Assigned task: Every line of the entries below from the one containing "在线工具箱+ (49, 353)" to the one containing "Irlanda: prologo di viaggio (1136, 1526)", both ends included, must be written out exactly. No other line belongs in the answer.

Excerpts from a dataset:

+--

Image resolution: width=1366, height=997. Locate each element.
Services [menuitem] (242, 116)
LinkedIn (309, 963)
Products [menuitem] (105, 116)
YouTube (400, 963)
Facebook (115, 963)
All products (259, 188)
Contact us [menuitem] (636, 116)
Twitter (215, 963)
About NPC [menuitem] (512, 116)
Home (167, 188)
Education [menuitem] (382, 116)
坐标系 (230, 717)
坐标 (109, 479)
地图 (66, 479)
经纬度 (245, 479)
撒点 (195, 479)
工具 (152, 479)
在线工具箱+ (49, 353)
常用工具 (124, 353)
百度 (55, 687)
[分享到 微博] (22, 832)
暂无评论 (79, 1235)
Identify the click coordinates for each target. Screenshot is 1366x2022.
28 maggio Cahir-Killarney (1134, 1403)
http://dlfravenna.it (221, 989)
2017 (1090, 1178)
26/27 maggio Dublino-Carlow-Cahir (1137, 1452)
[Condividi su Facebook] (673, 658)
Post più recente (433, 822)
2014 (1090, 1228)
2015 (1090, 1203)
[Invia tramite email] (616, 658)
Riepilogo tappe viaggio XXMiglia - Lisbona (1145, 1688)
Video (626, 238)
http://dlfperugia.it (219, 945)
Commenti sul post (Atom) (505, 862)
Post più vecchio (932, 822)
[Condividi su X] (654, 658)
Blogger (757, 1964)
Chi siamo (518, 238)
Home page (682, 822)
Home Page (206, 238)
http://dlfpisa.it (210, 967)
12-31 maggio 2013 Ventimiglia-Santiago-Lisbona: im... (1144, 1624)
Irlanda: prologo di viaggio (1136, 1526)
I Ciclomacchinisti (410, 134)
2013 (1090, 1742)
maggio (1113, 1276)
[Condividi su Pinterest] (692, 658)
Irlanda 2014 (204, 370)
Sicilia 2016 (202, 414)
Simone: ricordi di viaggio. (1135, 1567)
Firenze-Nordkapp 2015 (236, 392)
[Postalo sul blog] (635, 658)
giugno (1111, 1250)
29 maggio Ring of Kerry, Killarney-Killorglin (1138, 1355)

+--

Task output:
在线工具箱+ (49, 353)
常用工具 (124, 353)
百度 (55, 687)
[分享到 微博] (22, 832)
暂无评论 (79, 1235)
Identify the click coordinates for each target. Screenshot is 1366x2022.
28 maggio Cahir-Killarney (1134, 1403)
http://dlfravenna.it (221, 989)
2017 (1090, 1178)
26/27 maggio Dublino-Carlow-Cahir (1137, 1452)
[Condividi su Facebook] (673, 658)
Post più recente (433, 822)
2014 (1090, 1228)
2015 (1090, 1203)
[Invia tramite email] (616, 658)
Riepilogo tappe viaggio XXMiglia - Lisbona (1145, 1688)
Video (626, 238)
http://dlfperugia.it (219, 945)
Commenti sul post (Atom) (505, 862)
Post più vecchio (932, 822)
[Condividi su X] (654, 658)
Blogger (757, 1964)
Chi siamo (518, 238)
Home page (682, 822)
Home Page (206, 238)
http://dlfpisa.it (210, 967)
12-31 maggio 2013 Ventimiglia-Santiago-Lisbona: im... (1144, 1624)
Irlanda: prologo di viaggio (1136, 1526)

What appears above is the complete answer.